[begin Passage to read]
Likeable but iredeemably evil
It's not entirely correct. You can easily have horribly unlikeable characters, such as the violent, mass-murdering psychopath Mr Ripley from "The Talented Mr Ripley" (by Patricia... Highsmith? Is that right? I forget). She managed it by never getting close to Ripley, never getting inside his head but simply watching him, and also by appealing to our everyday vague wishes of violence. We all wish people were dead from time to time. Ripley is the same except he actually kills them. The impulse is the part that we relate to. He's still like us. He just goes a little too far (and in a fictional book, "too far" is fine because it's not real anyway).
The Terminator is another good example. Everyone has a secret wish to be able to go anywhere and do anything and simply be unstopable. That's why we like the guy, even though he punches people's ribcages out the back of their spine.
Short form: You can get away with anything if you know, really know what you're doing.
- Joel Fagin
Re: Likeable but iredeemably evil
Um... am I the only one who's never fantisized about punching out someone's ribcage? 'Cause I'm pretty sure I haven't. Maybe that's why I don't consider the Terminator a very interesting character (or movie).
Jonathon Dalton
A Mad Tea-Party
Re: Likeable but iredeemably evil
That's why I said "even though".
The best villains - and whether you like the movie or not the Terminator is generally considered one of the best villains of scifi - are always the people we secretly wish we could be if it wasn't for those annoying consequences. I mean, who wouldn't want to be able to stop people talking with a gesture like Vader? Or have the grace, strength and mobility of the Predator?
In fact, the truly evil ones, the ones we're not suppossed to connect with in any way are often not "seen" at all or not represented as being even remotely human. You never see Sauron in the books of LOTR, and his representation is nothing more than an eye. For those two reasons, he is a villain we cannot connect with ever. There is nothing about him that we want to be.
Drifting firmly off topic now, but this is why some of the most manevolent, implacable villains are things. The One Ring, the glass clock, the Great Pyramid, Threshhold, the Gonne... They are more manevolent because they are not people, because as soon as they lose arms, legs and - most importantly - a face, they become that much more manevloent, implacable and alien.
At any rate, you have to work really hard at it to have a human-ish villain who is entirely unlikeable. Lector managed it, I think. Or maybe no. I haven't read the books myself so I don't know.
- Joel Fagin
Re: Likeable but iredeemably evil
I think we must just have very different taste in villains. I might enjoy watching the unusual things Terminator or Predator can do, but I never felt any more of a connection to them than I did to Sauron. They have no evident emotional presence and only simplistic motivations. For me, a great sci-fi villain would be someone like Ambassador Molari from Babylon 5, who was not a villain at all, just a bit too spineless when his government started going questionable things, or even Darth Vader (the original Darth Vader)- who proved himself not only easily quashed by the Emperor, but conflicted when it came to what to do with his son.
[end Passage to read]
[begin Record list]
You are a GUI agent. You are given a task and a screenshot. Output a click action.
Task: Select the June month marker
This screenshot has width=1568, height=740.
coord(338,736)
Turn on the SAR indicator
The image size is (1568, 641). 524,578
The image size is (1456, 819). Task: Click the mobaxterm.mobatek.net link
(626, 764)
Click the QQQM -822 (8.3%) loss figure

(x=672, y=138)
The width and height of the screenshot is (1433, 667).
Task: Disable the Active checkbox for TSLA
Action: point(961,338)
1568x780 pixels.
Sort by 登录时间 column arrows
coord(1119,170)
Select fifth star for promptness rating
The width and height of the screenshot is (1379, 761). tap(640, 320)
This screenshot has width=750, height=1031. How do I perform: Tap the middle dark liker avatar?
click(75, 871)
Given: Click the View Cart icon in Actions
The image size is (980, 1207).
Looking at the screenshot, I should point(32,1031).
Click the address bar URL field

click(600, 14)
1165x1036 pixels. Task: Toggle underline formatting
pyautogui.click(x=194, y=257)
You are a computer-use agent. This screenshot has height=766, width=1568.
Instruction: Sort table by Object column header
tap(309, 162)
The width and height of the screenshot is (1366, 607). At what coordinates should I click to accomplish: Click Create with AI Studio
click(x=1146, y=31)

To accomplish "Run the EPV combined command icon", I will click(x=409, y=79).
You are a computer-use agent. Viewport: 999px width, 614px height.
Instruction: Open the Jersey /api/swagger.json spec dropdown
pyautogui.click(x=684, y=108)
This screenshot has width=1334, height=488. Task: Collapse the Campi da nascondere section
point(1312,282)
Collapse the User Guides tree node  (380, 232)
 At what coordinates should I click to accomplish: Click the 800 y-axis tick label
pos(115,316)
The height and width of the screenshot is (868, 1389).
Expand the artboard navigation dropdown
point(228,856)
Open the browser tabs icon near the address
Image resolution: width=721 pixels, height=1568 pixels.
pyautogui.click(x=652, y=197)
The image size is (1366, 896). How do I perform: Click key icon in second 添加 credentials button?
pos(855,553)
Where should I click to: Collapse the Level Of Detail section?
[end Record list]
Work to complete -
[1] Answer these from the villain thread:
(a) Who is represented as nothing more than an eye?
(b) Which character from Babylon 5 is offered as a great sci-fi villain?
(c) Whose gesture stops people talking?
[2] Reproduce the villain thread word for word, everything from "Drifting firmly off" down to "implacable and alien.".
The entries were taken from another source.

Responses per task -
[1]
(a) Sauron
(b) Ambassador Molari
(c) Vader

[2]
Drifting firmly off topic now, but this is why some of the most manevolent, implacable villains are things. The One Ring, the glass clock, the Great Pyramid, Threshhold, the Gonne... They are more manevolent because they are not people, because as soon as they lose arms, legs and - most importantly - a face, they become that much more manevloent, implacable and alien.